(Action item): Print all of the data exactly as written.

(Exercise data):

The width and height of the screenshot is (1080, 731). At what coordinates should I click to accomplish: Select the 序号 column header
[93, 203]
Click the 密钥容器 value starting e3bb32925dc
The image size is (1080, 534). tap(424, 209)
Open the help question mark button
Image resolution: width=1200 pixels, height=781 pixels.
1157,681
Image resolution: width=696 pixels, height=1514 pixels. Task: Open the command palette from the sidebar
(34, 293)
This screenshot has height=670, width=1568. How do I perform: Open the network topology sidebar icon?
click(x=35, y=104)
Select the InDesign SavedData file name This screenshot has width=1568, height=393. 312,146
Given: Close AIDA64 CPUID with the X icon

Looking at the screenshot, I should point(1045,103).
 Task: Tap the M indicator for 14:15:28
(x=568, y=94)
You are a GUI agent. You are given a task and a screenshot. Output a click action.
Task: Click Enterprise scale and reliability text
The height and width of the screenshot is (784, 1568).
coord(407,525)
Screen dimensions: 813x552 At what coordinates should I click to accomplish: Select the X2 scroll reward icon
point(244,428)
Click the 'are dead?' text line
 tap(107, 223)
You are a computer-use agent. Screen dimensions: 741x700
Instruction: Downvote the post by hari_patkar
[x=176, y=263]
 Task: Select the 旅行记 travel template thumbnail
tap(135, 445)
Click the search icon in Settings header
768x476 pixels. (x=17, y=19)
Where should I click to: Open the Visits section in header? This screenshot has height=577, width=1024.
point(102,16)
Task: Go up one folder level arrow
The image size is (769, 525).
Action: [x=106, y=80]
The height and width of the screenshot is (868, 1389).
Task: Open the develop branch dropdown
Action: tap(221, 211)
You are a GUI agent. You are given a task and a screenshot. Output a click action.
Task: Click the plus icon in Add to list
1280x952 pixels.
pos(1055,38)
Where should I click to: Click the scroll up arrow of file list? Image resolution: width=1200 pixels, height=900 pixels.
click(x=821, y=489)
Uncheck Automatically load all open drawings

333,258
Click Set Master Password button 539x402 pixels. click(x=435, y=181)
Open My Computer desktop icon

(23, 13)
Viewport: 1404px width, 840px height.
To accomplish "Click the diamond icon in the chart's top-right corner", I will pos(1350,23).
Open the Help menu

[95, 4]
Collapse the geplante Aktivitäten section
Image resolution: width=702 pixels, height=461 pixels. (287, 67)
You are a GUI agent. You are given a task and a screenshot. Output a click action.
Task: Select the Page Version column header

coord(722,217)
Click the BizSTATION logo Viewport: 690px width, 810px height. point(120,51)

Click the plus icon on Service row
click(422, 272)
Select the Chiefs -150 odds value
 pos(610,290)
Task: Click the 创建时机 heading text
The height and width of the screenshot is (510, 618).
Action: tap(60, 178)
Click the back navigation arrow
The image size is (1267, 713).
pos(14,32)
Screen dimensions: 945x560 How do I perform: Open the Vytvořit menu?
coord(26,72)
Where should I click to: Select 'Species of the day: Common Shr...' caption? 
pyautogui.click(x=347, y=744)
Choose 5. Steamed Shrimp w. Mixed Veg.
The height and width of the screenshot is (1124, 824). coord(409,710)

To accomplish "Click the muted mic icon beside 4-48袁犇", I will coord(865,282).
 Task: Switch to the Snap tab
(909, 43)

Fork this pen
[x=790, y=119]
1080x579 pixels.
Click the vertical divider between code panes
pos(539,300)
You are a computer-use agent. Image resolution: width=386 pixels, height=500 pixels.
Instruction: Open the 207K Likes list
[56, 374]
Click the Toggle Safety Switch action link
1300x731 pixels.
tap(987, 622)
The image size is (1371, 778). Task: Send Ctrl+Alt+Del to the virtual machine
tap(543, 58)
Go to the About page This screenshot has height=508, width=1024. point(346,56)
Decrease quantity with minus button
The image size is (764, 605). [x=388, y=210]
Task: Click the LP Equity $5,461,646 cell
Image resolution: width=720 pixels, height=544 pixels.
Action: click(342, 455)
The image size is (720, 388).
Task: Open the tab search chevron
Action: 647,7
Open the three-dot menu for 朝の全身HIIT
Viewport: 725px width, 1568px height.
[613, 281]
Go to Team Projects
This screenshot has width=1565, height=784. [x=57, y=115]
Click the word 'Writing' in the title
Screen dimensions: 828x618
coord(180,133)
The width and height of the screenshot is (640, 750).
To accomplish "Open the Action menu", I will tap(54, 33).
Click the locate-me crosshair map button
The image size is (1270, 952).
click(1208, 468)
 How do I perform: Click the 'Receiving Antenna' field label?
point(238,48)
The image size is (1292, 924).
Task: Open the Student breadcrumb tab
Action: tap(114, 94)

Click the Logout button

(Answer section):
The width and height of the screenshot is (1080, 731). At what coordinates should I click to accomplish: Select the 序号 column header
[93, 203]
Click the 密钥容器 value starting e3bb32925dc
The image size is (1080, 534). tap(424, 209)
Open the help question mark button
Image resolution: width=1200 pixels, height=781 pixels.
1157,681
Image resolution: width=696 pixels, height=1514 pixels. Task: Open the command palette from the sidebar
(34, 293)
This screenshot has height=670, width=1568. How do I perform: Open the network topology sidebar icon?
click(x=35, y=104)
Select the InDesign SavedData file name This screenshot has width=1568, height=393. 312,146
Given: Close AIDA64 CPUID with the X icon

Looking at the screenshot, I should point(1045,103).
 Task: Tap the M indicator for 14:15:28
(x=568, y=94)
You are a GUI agent. You are given a task and a screenshot. Output a click action.
Task: Click Enterprise scale and reliability text
The height and width of the screenshot is (784, 1568).
coord(407,525)
Screen dimensions: 813x552 At what coordinates should I click to accomplish: Select the X2 scroll reward icon
point(244,428)
Click the 'are dead?' text line
 tap(107, 223)
You are a computer-use agent. Screen dimensions: 741x700
Instruction: Downvote the post by hari_patkar
[x=176, y=263]
 Task: Select the 旅行记 travel template thumbnail
tap(135, 445)
Click the search icon in Settings header
768x476 pixels. (x=17, y=19)
Where should I click to: Open the Visits section in header? This screenshot has height=577, width=1024.
point(102,16)
Task: Go up one folder level arrow
The image size is (769, 525).
Action: [x=106, y=80]
The height and width of the screenshot is (868, 1389).
Task: Open the develop branch dropdown
Action: tap(221, 211)
You are a GUI agent. You are given a task and a screenshot. Output a click action.
Task: Click the plus icon in Add to list
1280x952 pixels.
pos(1055,38)
Where should I click to: Click the scroll up arrow of file list? Image resolution: width=1200 pixels, height=900 pixels.
click(x=821, y=489)
Uncheck Automatically load all open drawings

333,258
Click Set Master Password button 539x402 pixels. click(x=435, y=181)
Open My Computer desktop icon

(23, 13)
Viewport: 1404px width, 840px height.
To accomplish "Click the diamond icon in the chart's top-right corner", I will pos(1350,23).
Open the Help menu

[95, 4]
Collapse the geplante Aktivitäten section
Image resolution: width=702 pixels, height=461 pixels. (287, 67)
You are a GUI agent. You are given a task and a screenshot. Output a click action.
Task: Select the Page Version column header

coord(722,217)
Click the BizSTATION logo Viewport: 690px width, 810px height. point(120,51)

Click the plus icon on Service row
click(422, 272)
Select the Chiefs -150 odds value
 pos(610,290)
Task: Click the 创建时机 heading text
The height and width of the screenshot is (510, 618).
Action: tap(60, 178)
Click the back navigation arrow
The image size is (1267, 713).
pos(14,32)
Screen dimensions: 945x560 How do I perform: Open the Vytvořit menu?
coord(26,72)
Where should I click to: Select 'Species of the day: Common Shr...' caption? 
pyautogui.click(x=347, y=744)
Choose 5. Steamed Shrimp w. Mixed Veg.
The height and width of the screenshot is (1124, 824). coord(409,710)

To accomplish "Click the muted mic icon beside 4-48袁犇", I will coord(865,282).
 Task: Switch to the Snap tab
(909, 43)

Fork this pen
[x=790, y=119]
1080x579 pixels.
Click the vertical divider between code panes
pos(539,300)
You are a computer-use agent. Image resolution: width=386 pixels, height=500 pixels.
Instruction: Open the 207K Likes list
[56, 374]
Click the Toggle Safety Switch action link
1300x731 pixels.
tap(987, 622)
The image size is (1371, 778). Task: Send Ctrl+Alt+Del to the virtual machine
tap(543, 58)
Go to the About page This screenshot has height=508, width=1024. point(346,56)
Decrease quantity with minus button
The image size is (764, 605). [x=388, y=210]
Task: Click the LP Equity $5,461,646 cell
Image resolution: width=720 pixels, height=544 pixels.
Action: click(342, 455)
The image size is (720, 388).
Task: Open the tab search chevron
Action: 647,7
Open the three-dot menu for 朝の全身HIIT
Viewport: 725px width, 1568px height.
[613, 281]
Go to Team Projects
This screenshot has width=1565, height=784. [x=57, y=115]
Click the word 'Writing' in the title
Screen dimensions: 828x618
coord(180,133)
The width and height of the screenshot is (640, 750).
To accomplish "Open the Action menu", I will tap(54, 33).
Click the locate-me crosshair map button
The image size is (1270, 952).
click(1208, 468)
 How do I perform: Click the 'Receiving Antenna' field label?
point(238,48)
The image size is (1292, 924).
Task: Open the Student breadcrumb tab
Action: tap(114, 94)

Click the Logout button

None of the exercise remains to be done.